From: Derek Scherger
Subject: Re: [Monotone-devel] url schemes
Date: Sat, 22 Mar 2008 18:41:55 -0600
User-agent: Thunderbird 2.0.0.12 (X11/20080303)

Markus Schiltknecht wrote:
Then, there are the planned nuskool commands. Those are currently encoded entirely in JSON. The HTTP client requests the same URL every time, and encodes the query in JSON. ATM nuskool doesn't support branch inclusion or exclusion patterns. The commands currently are:

 * inquiring revisions: asks the server if it has certain revisions
 * getting descendants: querying the ancestry map of the server
 * getting (pulling) a revision
 * putting (pushing) a revision
 * getting file data
 * putting file data
 * getting file delta
 * putting file delta

I'm not convinced they ought to stay this way though. That's just where I ended up after picking up what graydon had started and I don't know whether I went in the direction he had in mind or not. I have the feeling that it's a bit verbose, but I'm not sure what to do about that yet.

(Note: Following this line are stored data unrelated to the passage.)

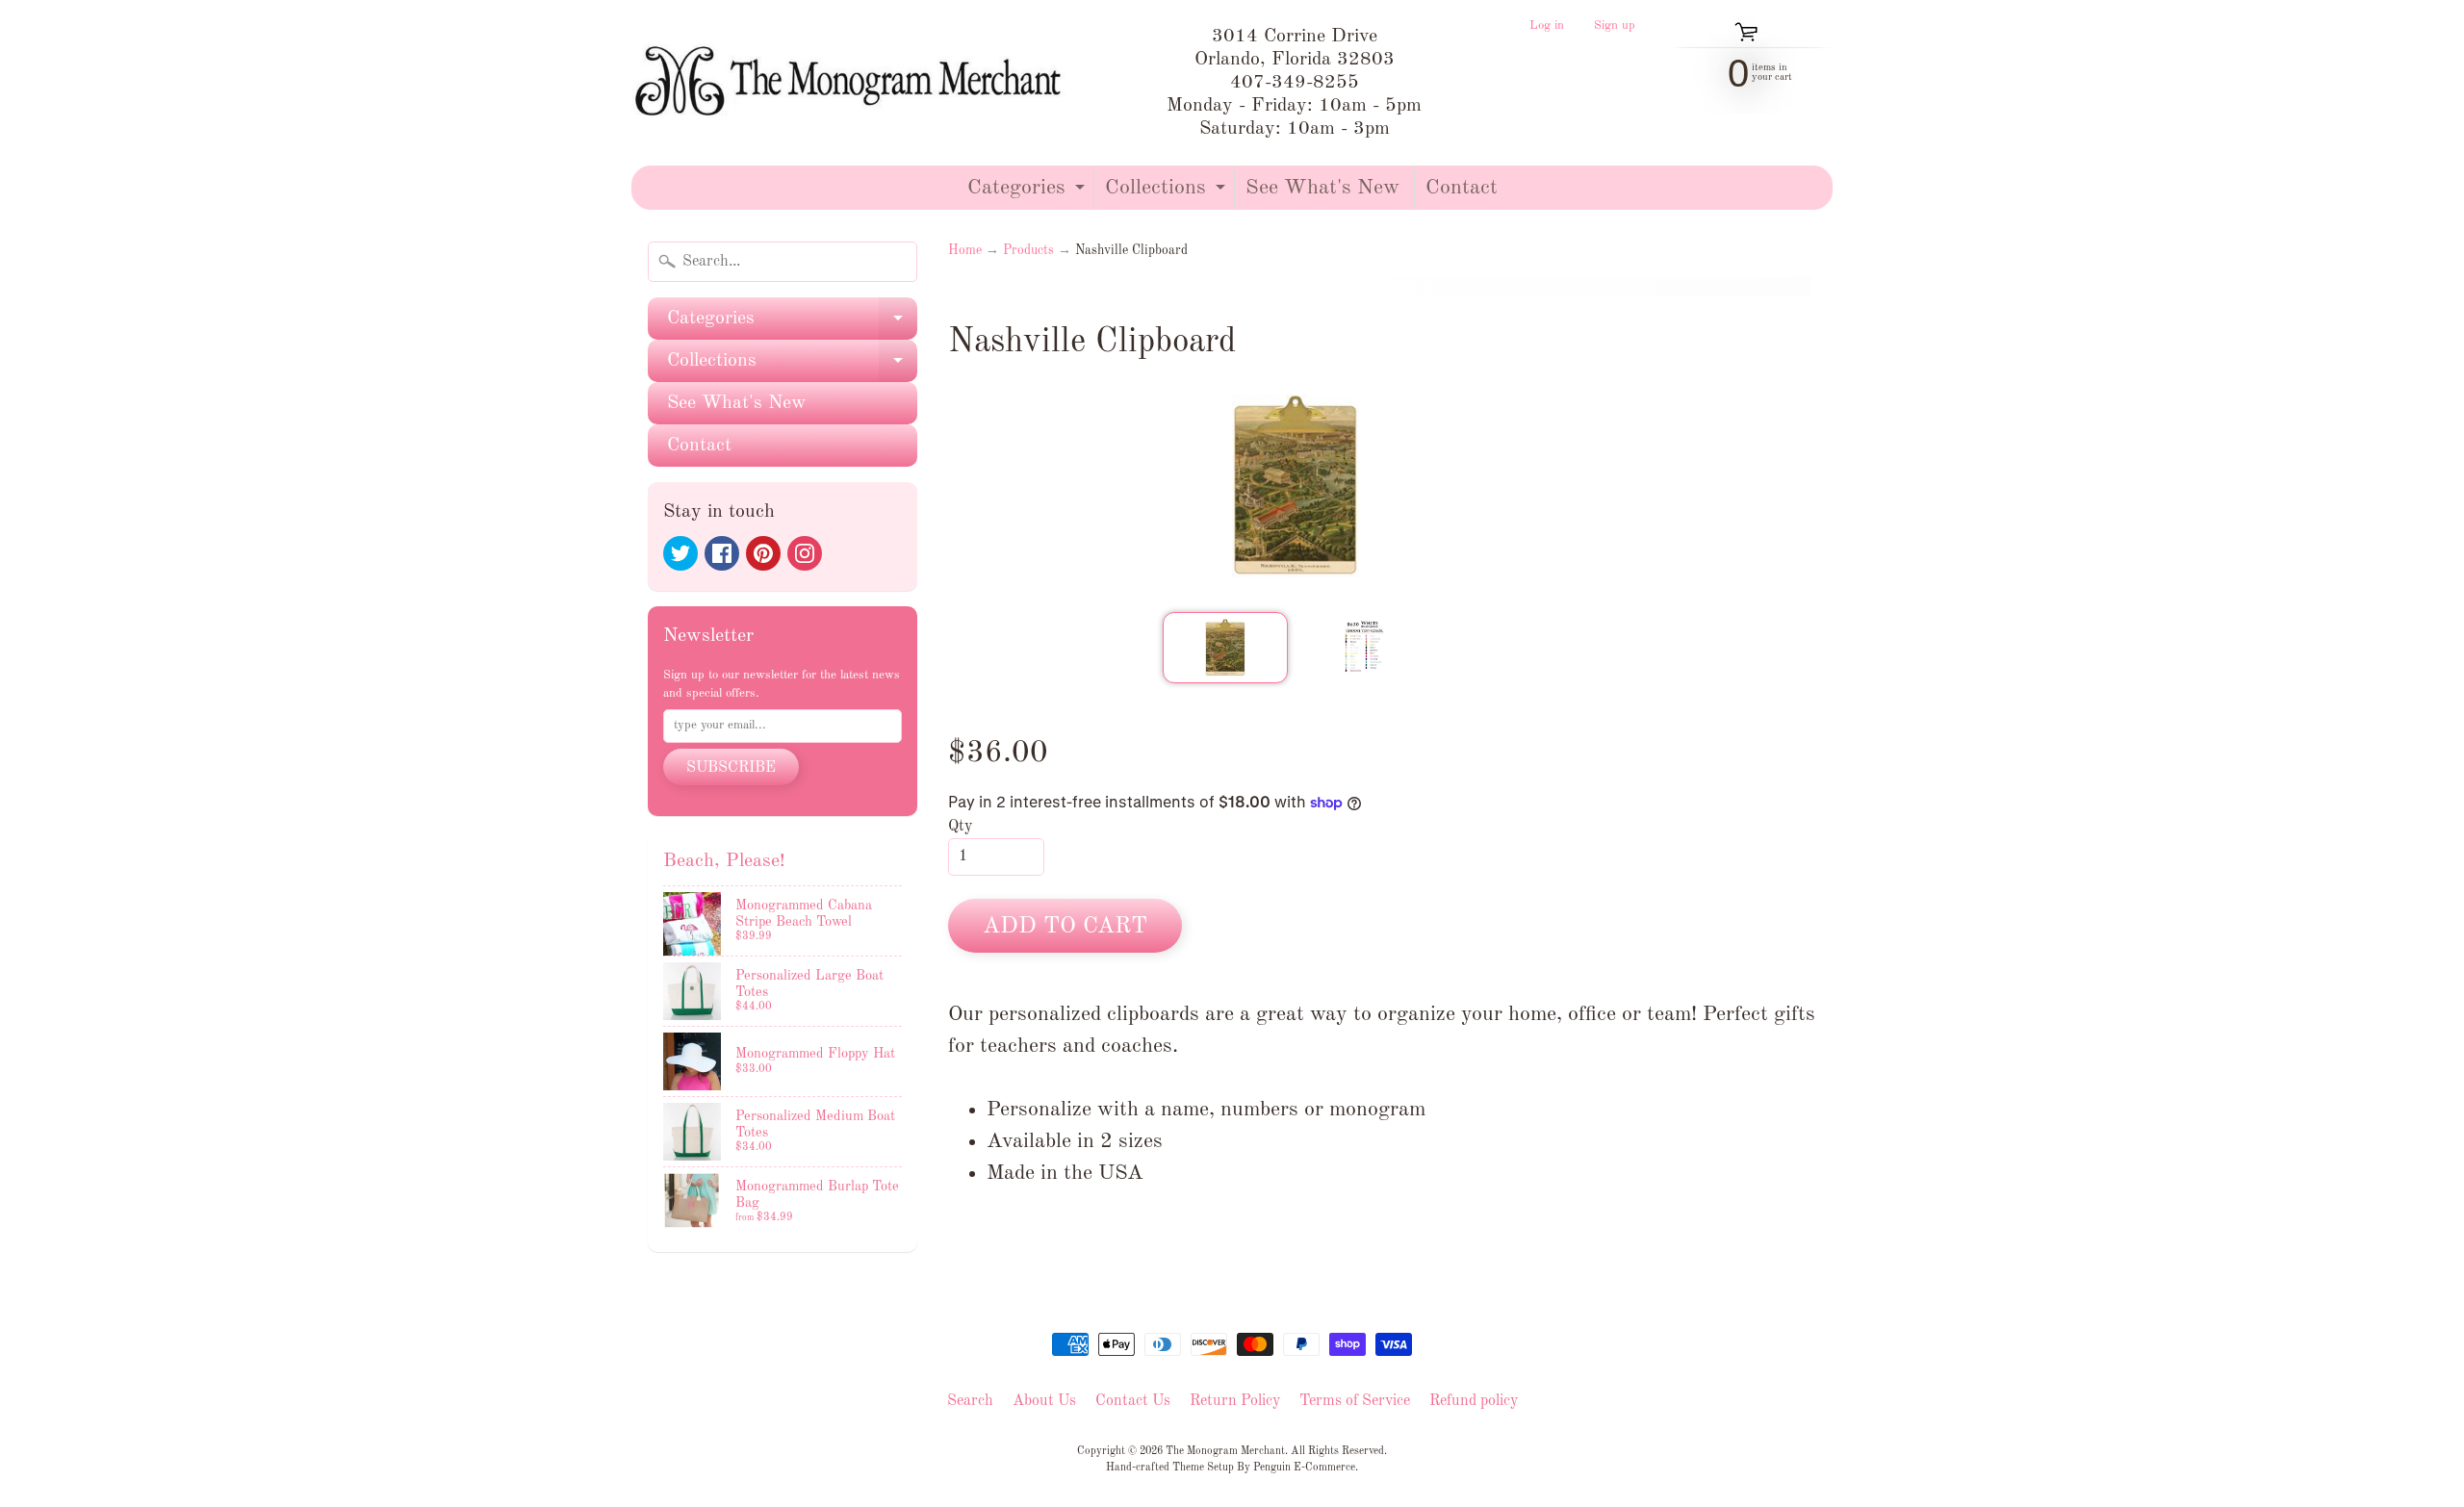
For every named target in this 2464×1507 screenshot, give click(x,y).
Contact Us (1132, 1401)
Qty (960, 826)
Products (1028, 250)
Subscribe (731, 768)
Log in (1546, 26)
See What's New (1322, 187)
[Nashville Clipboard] (1225, 647)
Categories (1028, 193)
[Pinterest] (763, 553)
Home (965, 250)
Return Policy (1235, 1401)
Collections (1167, 193)
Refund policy (1473, 1401)
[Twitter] (680, 553)
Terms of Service (1354, 1401)
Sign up (1614, 26)
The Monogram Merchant (1225, 1451)
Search (970, 1401)
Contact (1461, 187)
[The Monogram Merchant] (852, 82)
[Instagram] (804, 553)
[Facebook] (722, 553)
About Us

On the bright side, I have managed to pull files and revisions from my monotone database using the nuskool branch (which doesn't yet pull certs or keys or care about branch epochs but does basically seem to work). It is rather slow at the moment (71 minutes vs 25 minutes with netsync, which *does* pull certs, keys etc.). I haven't done any profiling yet but I would expect two things to show up.

(1) printing/parsing basic_io has come up in the past and nuskool adds very similar printing/parsing json_io so it will probably double the printing/parsing time.

(2) it's currently very granular, request one revision, receive one revision, then for all files changed in the revision request one file data or delta, receive one file data or delta, etc. until all the content for the revision has been received, then move on to the next revision. latency of request/response times is probably a big factor.

I went with the fine-grained get/put request/response pairs so that neither side would end up having to hold too many files in memory at any one time. If we instead requested all file data/deltas for one rev the number of round trips would be reduced but we'd end up having to hold at least one copy (probably more) of the works in memory which didn't seem so good. I'm open to suggestions. ;)

In terms of the printing/parsing, Zack mentioned a while ago the idea of a binary encoding for revs and I had been thinking along the same lines. A very simple to read/write serialization would be good. I'm not sure if the json form has any real benefit or not, whether arbitrary web clients would be interested in the rev formats, etc. or whether a simple binary form would be better.